Based on the configuration of the flange, a flanged monopile, in accordance with the present technique, may comprise a radially inward flanged configuration, a radially outward flanged configuration, or a balanced flange configuration (i.e. having both radially inward and outward flanged portions). Further, based on the location of the flanged portion along the length of the monopile, a flanged monopile may have a mid-pile flange configuration or a top flange configuration.
FIG. 3 illustrates a monopile 52 having a flanged portion 54 extending radially outward from a centre line 55 from an outer surface 56 of the monopile 52. The illustration shows a half-section of the monopile 52 on one side of the centre line 55. As illustrated, the flanged portion 54 is located away from the top end 58 of the monopile 52 upon which an anvil 60 that transmits the hammer energy to the monopile 52 acts. Such a configuration is also referred to as mid-pile flange configuration.

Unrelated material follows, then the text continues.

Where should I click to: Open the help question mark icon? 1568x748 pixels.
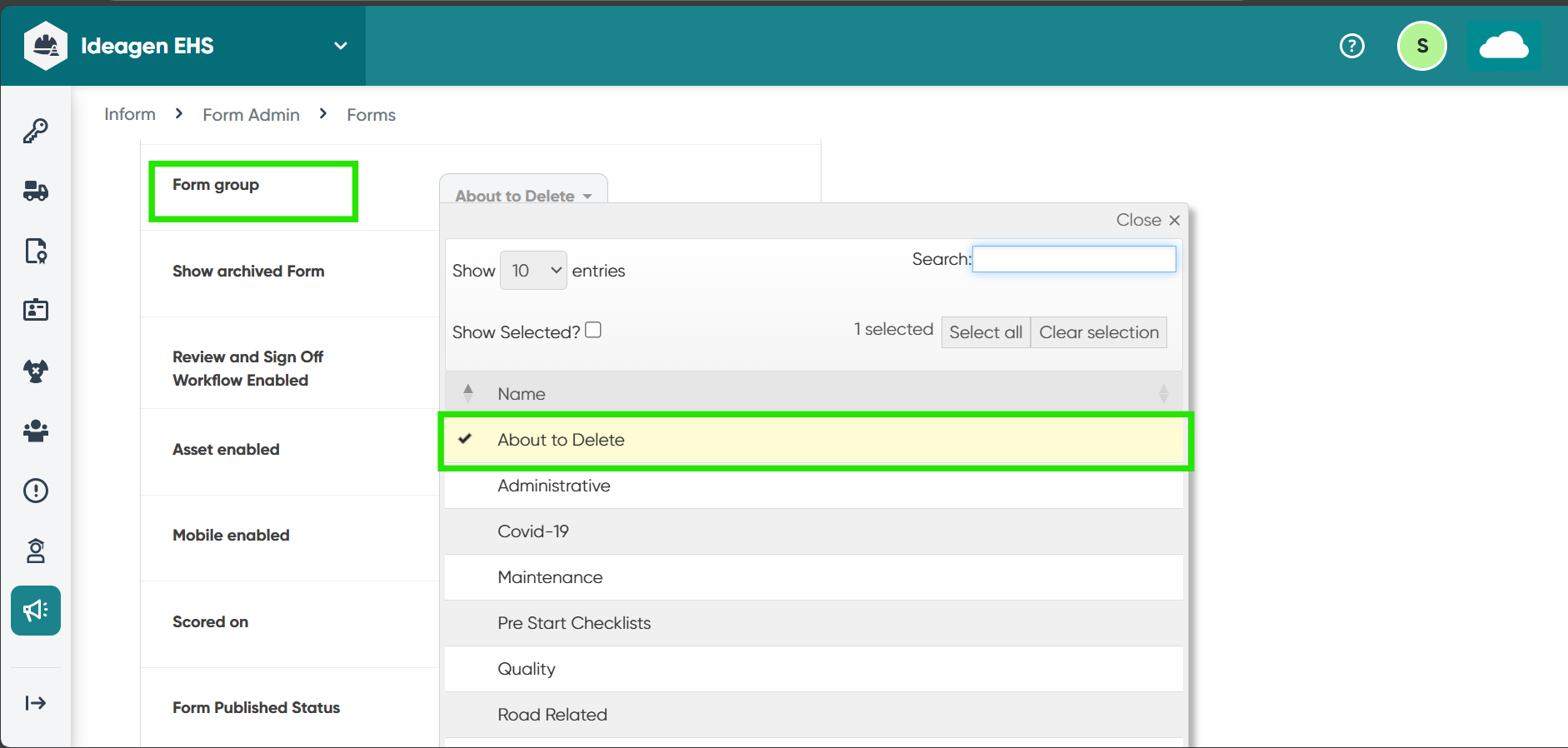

The distance t between the top end 58 and the location of the flanged portion 54 is appropriately selected such that hammer energy is transmitted to the monopile 52 without substantially damaging the flanged portion 54. Surface quality of the upper surface 62 of the flanged portion 54 is thus preserved, such that that a superstructure, such as a wind turbine tower can be mounted on the flanged portion 54, and thus, after the monopile 52, or the substructure, is driven into the soil to the required depth. Advantageously, this outward flange configuration facilitates simplified mounting/dismounting of the superstructure with respect to the substructure during installation and servicing.
FIG. 4 illustrates a half-section of a monopile 64 having a flanged portion 66 extending radially inward toward a center line 67 from an inner surface 68 of the monopile 64. As in the above-described embodiment, the monopile 64 comprises a mid-pile flange configuration, wherein the flanged portion 66 is located at a distance t away from the top end 70 of the monopile 64, to minimize damage to the flanged portion 66 due to hammer energy transmitted by the anvil 72. Once driven, the monopile 64, and, thus, the substructure is ready to support the superstructure on the annular and radially inwardly extending surface 74 of the flanged portion 66. The radially inward configuration of the flanged portion 66, advantageously, minimizes corrosion of the flange, such that surface quality of the upper surface 74 is preserved.

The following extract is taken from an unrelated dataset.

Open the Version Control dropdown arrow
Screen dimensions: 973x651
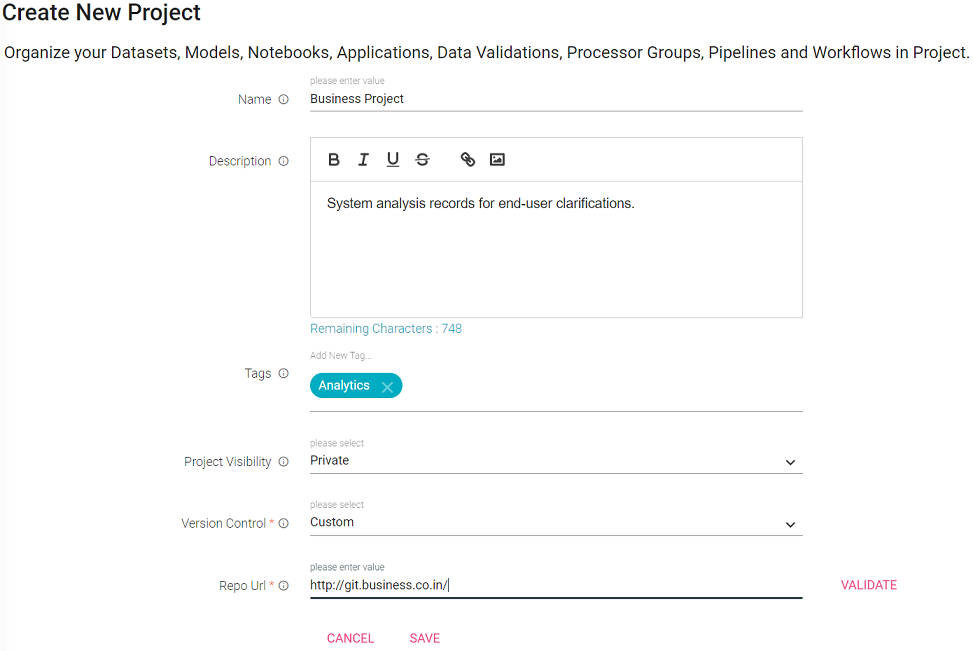point(790,524)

Instead of having the mid-pile flange as a single piece, the mid-pile flange can be made in two pieces. FIG. 5 illustrates a half-section of a monopile 76 formed of two separate flanged piles, 78 and 80. The bottom portion 78 includes a flanged surface 82 at its top end and the top portion 80 has a flanged surface 84 at its bottom end that interfaces with the flanged surface 82 to form a unitary flange. During the pile driving process, an anvil 86 is placed over the top portion 80, and the bottom portion 78 is driven into the soil due to the energy of the hammer blows transmitted by the top portion 80. After the driving process is completed, the top portion 80 including the flanged surface 84 is removed and the superstructure is subsequently mounted on the flanged surface 82 and substructure, which is protected from the impact of the hammer blows. Moreover, to reduce load stresses, the monopile and substructure may include reinforced gusset plates, and the flanges may have structural characteristics to reduce stresses.

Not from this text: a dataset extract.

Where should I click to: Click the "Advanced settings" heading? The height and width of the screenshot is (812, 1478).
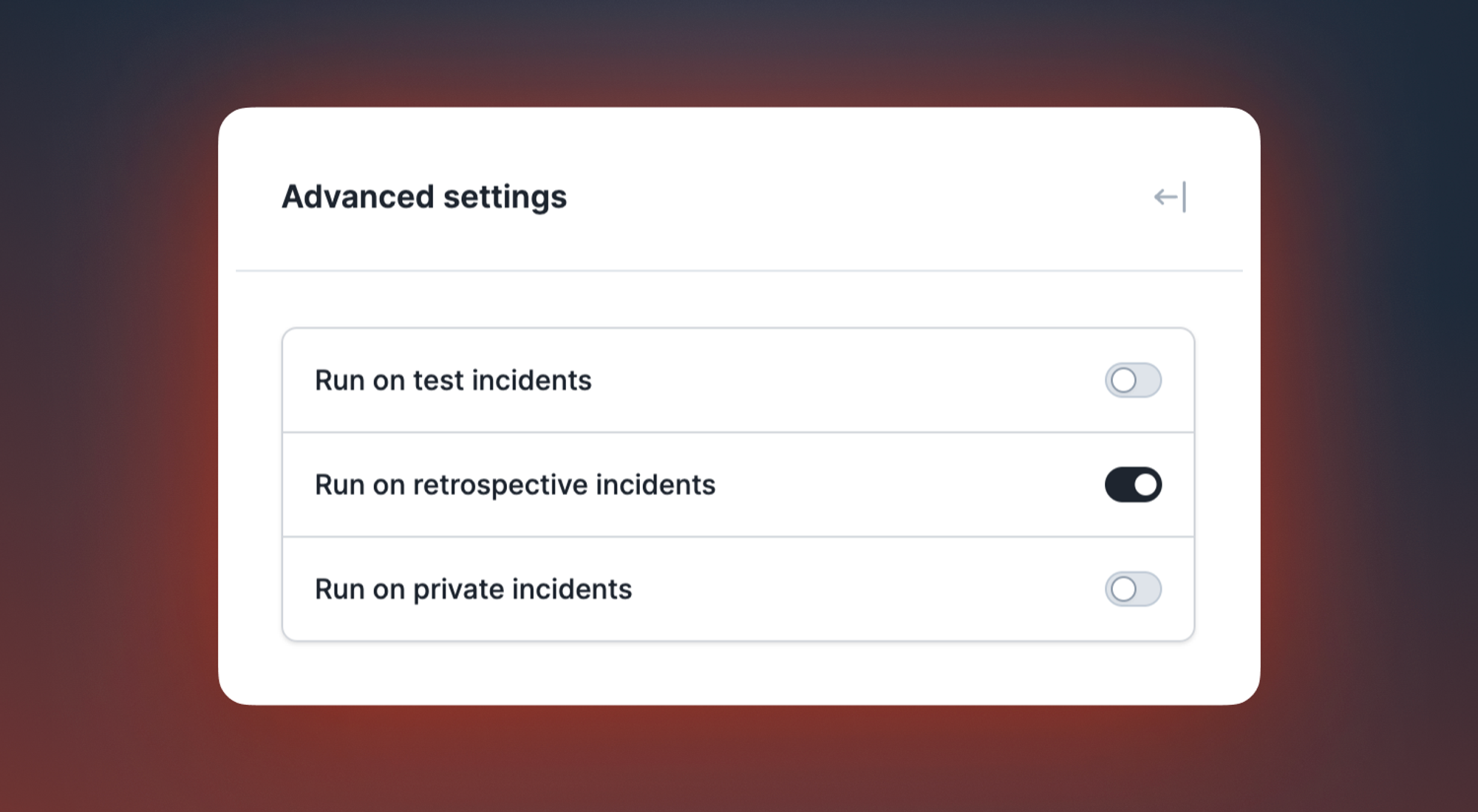click(424, 197)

In certain applications, dynamic bending stresses may be increased by a lack of inertial balance due to having a flange extend either toward or away from the center of the pile. In such applications it may be advantageous to design the flange to radially extend both inside and outside of the pile, in a balanced manner. FIG. 6 illustrates half-section of a monopile 88 having a balanced mid-pile flanged configuration. It includes a first flanged portion 90 extending radially inward from an inner peripheral surface 92 of the monopile 88, and a second flanged portion 94 extending radially outward from an outer peripheral surface 96 of the monopile 88. The above-described configuration advantageously facilitates balancing of inertial loads across the monopile 88 transmitted by an anvil 98, for instance. This balanced configuration may also include two separate pieces to form the flange, with the upper portion acting as a sacrificial portion.
In accordance with aspects of the present technique, for mid-pile flanged configurations, the flange and the surrounding parts are suitably shaped to minimize stress concentrations and allow the pile driving pulse to pass through the flanged area with minimal stress concentrations.
In certain embodiments, the flanged portion may be located at the top of the monopile (top-pile flanged configurations). FIG. 7 illustrates a half-section of a monopile 100 having a top-flanged portion 102 (main flange), extending radially outward from a peripheral outer surface 104 of the monopile 100 and configured to support the superstructure. The monopile 100 also includes a secondary flanged portion 106, extending radially inwardly. The secondary flanged portion 106 is located below the main flange 102, such that during the act of driving the pile i.e., the impact of the hammer energy transmitted by the anvil 108, is borne by the secondary flange 106, with minimal impact on the main flange 102. The secondary flange 106 is suitably designed to withstand the driving loads, while the main flange 102 is suitably designed to withstand the design loads of the complete wind turbine system, particularly the superstructure.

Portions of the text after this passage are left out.